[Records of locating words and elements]
______________________________
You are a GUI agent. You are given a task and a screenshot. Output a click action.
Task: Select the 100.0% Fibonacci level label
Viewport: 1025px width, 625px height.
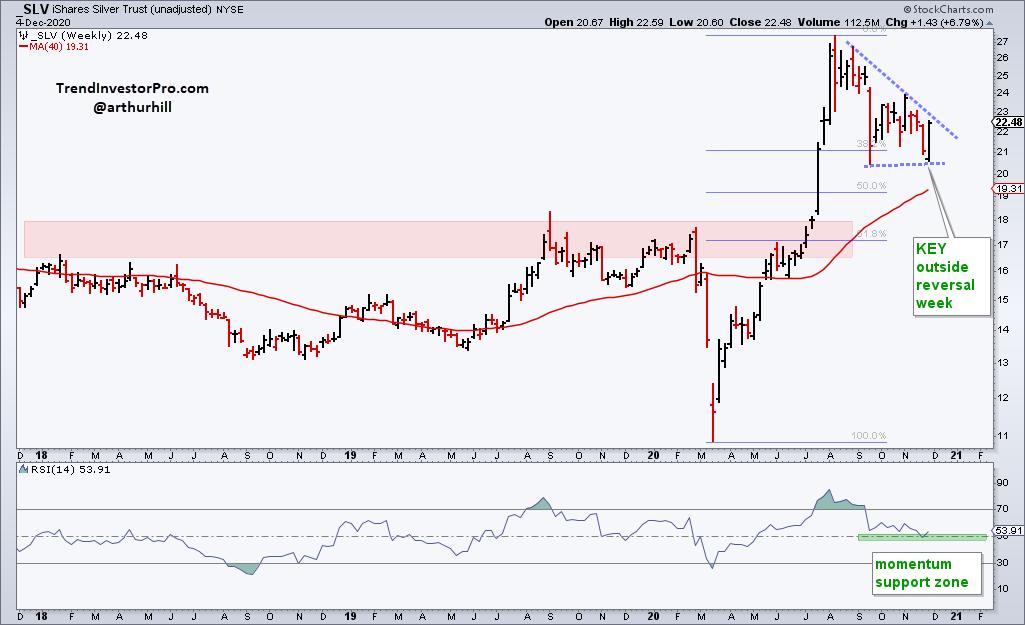(868, 436)
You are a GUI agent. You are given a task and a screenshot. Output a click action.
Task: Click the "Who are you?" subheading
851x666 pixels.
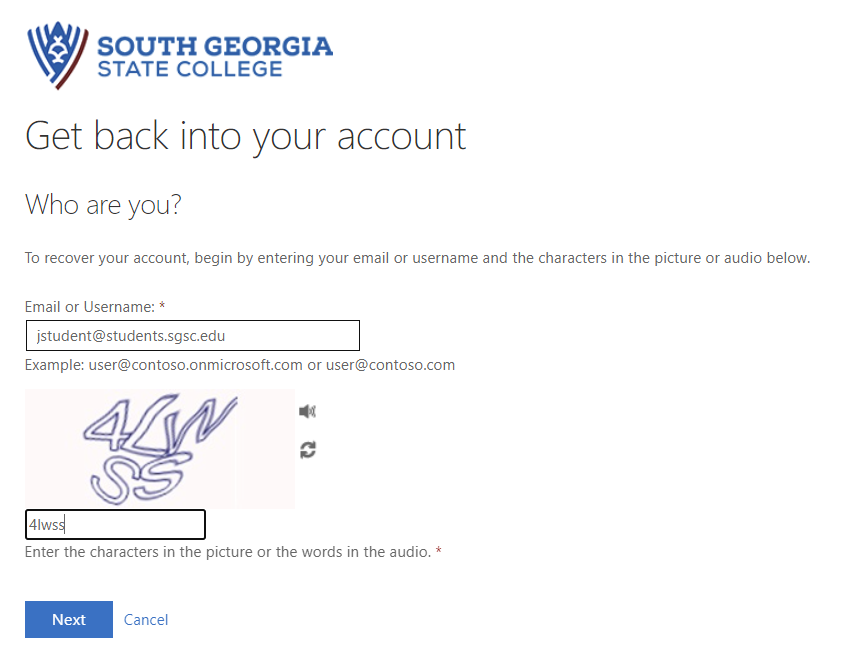(x=103, y=205)
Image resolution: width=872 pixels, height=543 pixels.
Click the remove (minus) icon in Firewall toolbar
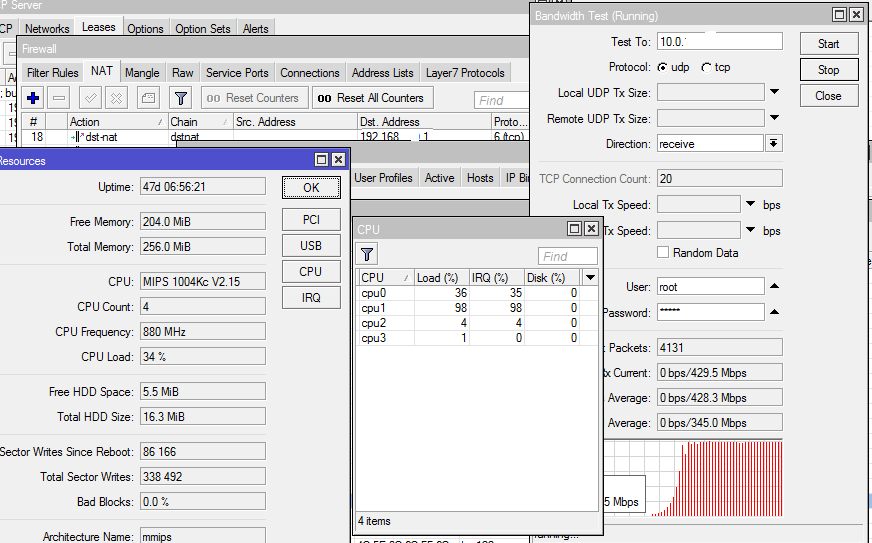[x=59, y=98]
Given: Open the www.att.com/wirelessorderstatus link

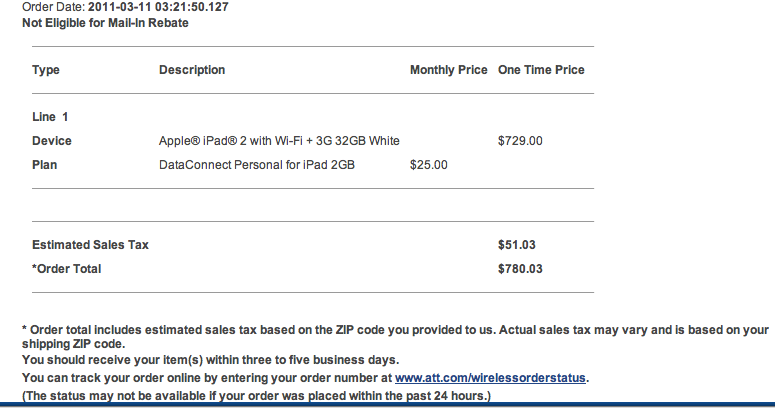Looking at the screenshot, I should (x=491, y=378).
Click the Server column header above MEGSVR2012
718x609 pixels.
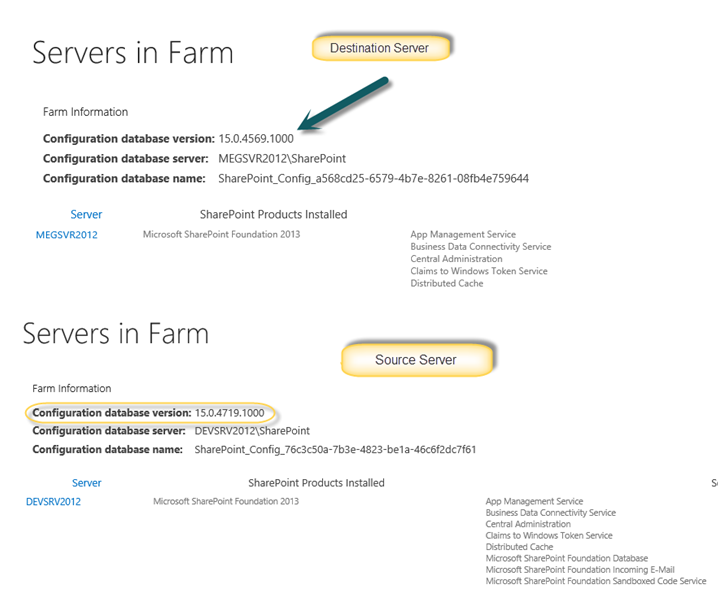pyautogui.click(x=86, y=214)
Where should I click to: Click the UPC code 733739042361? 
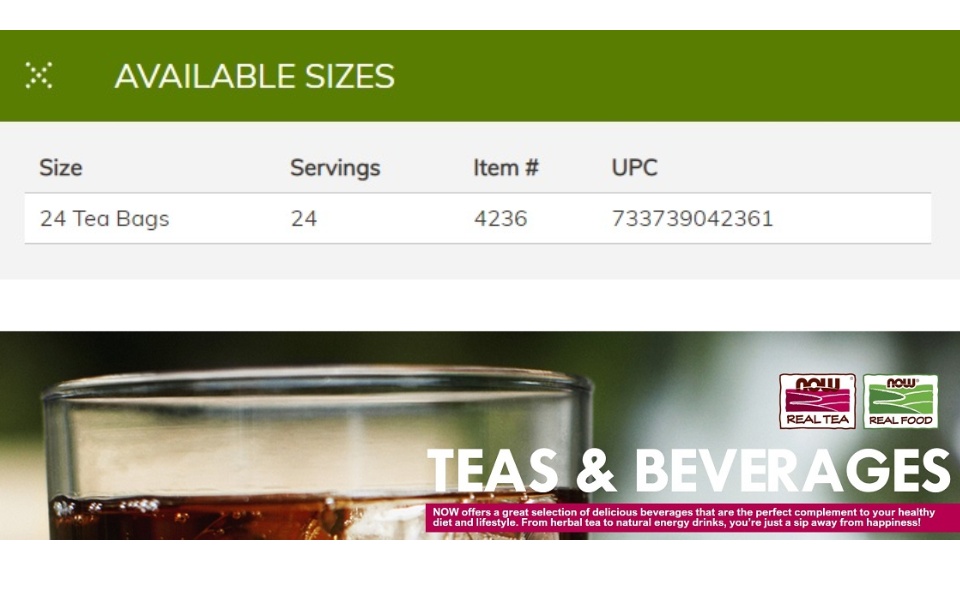pyautogui.click(x=692, y=219)
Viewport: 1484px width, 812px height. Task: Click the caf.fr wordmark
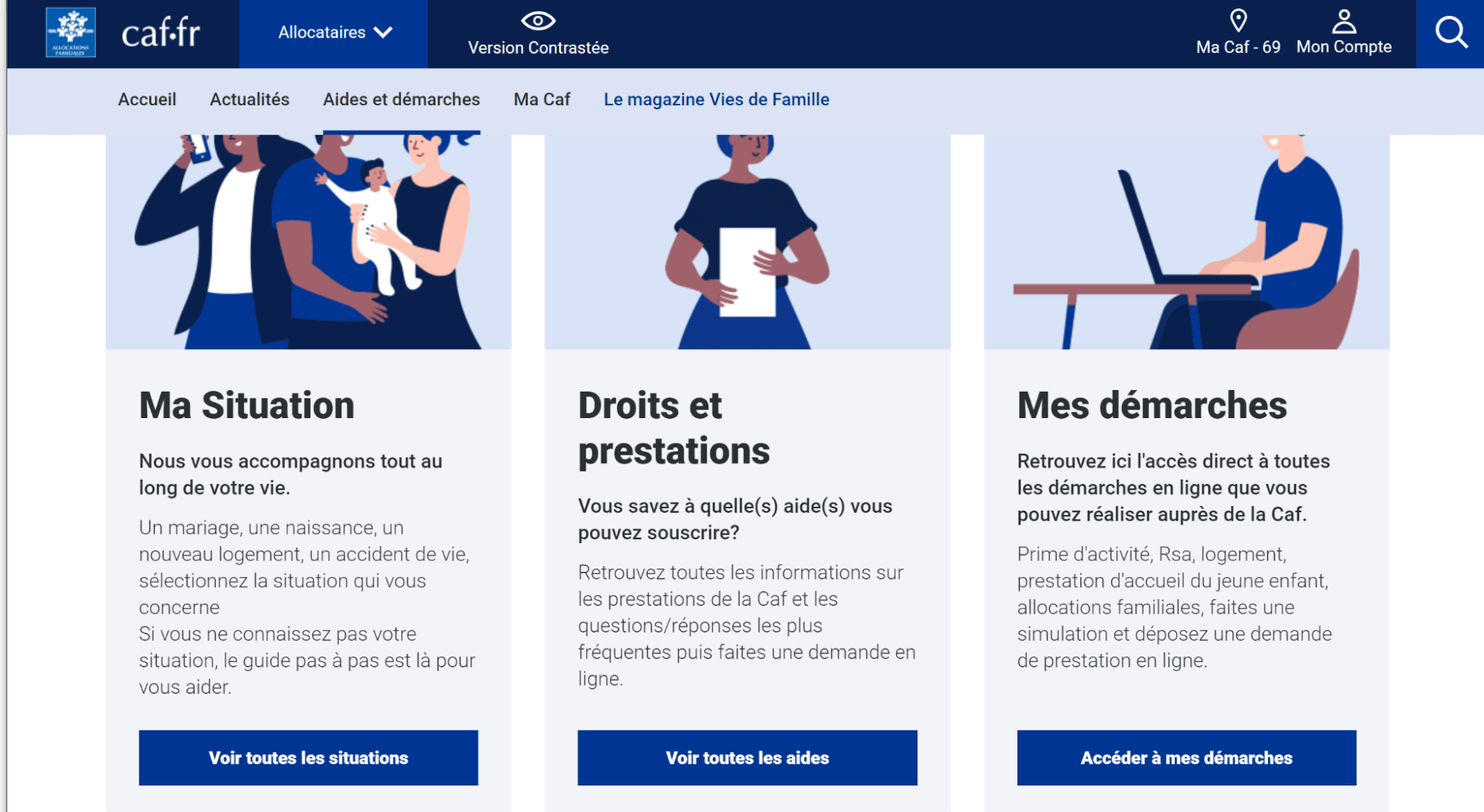161,33
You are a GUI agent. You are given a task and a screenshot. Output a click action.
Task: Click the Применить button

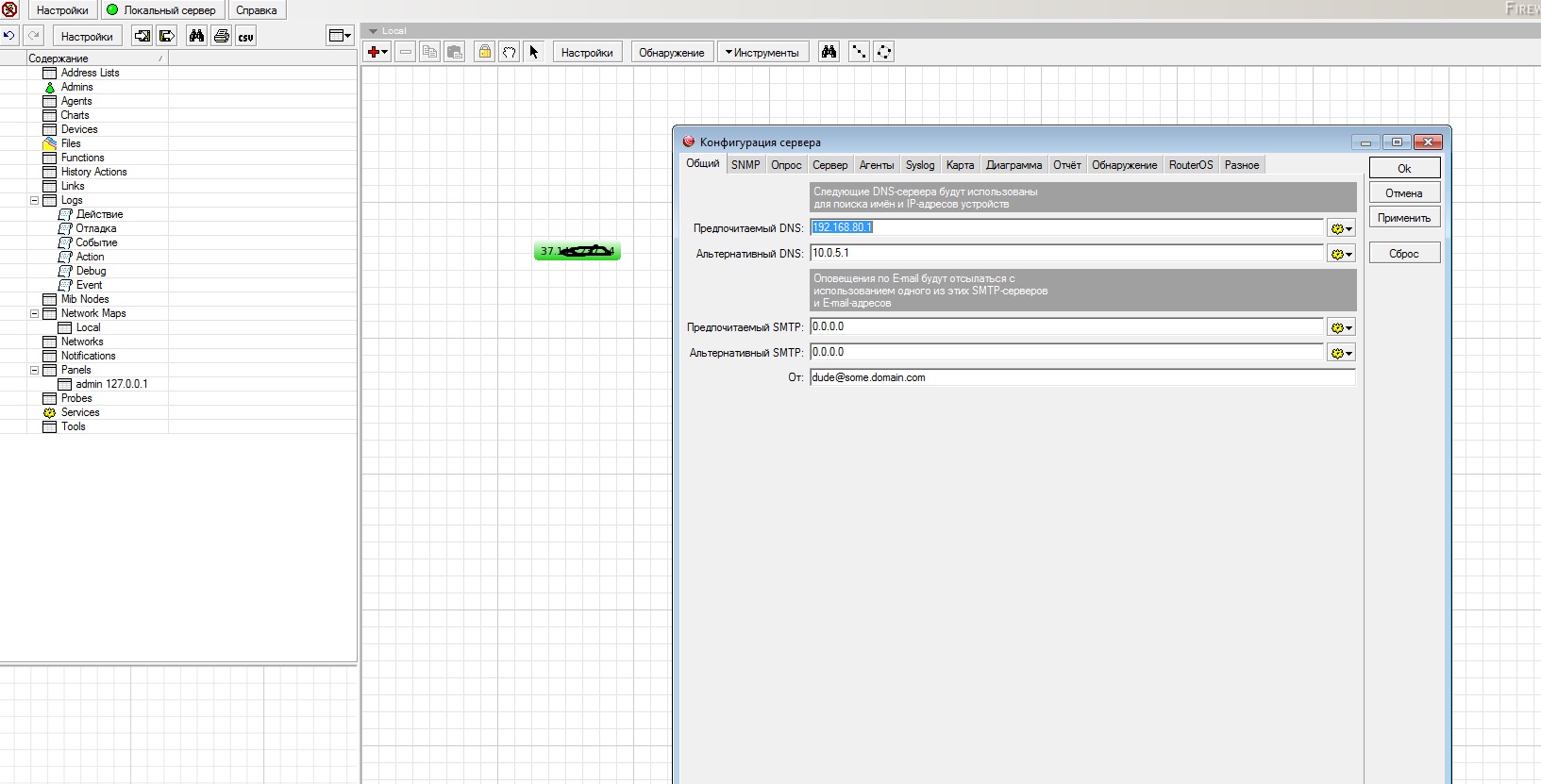click(1403, 218)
______________________________
# JOB
Write out all of the items above word for word, leaving out the pictures.

# TASK RESPONSE
You are a GUI agent. You are given a task and a screenshot. Output a click action.
Task: Select the 100.0% Fibonacci level label
Viewport: 1025px width, 625px height.
(868, 436)
You are a GUI agent. You are given a task and a screenshot. Output a click action.
Task: Click the "Who are you?" subheading
851x666 pixels.
(x=103, y=205)
Image resolution: width=872 pixels, height=543 pixels.
Click the remove (minus) icon in Firewall toolbar
[x=59, y=98]
Given: Open the www.att.com/wirelessorderstatus link

Looking at the screenshot, I should (x=491, y=378).
Click the Server column header above MEGSVR2012
718x609 pixels.
pyautogui.click(x=86, y=214)
Where should I click to: Click the UPC code 733739042361? 
pyautogui.click(x=692, y=219)
Viewport: 1484px width, 812px height. Task: Click the caf.fr wordmark
161,33
You are a GUI agent. You are given a task and a screenshot. Output a click action.
Task: Click the Применить button

click(1403, 218)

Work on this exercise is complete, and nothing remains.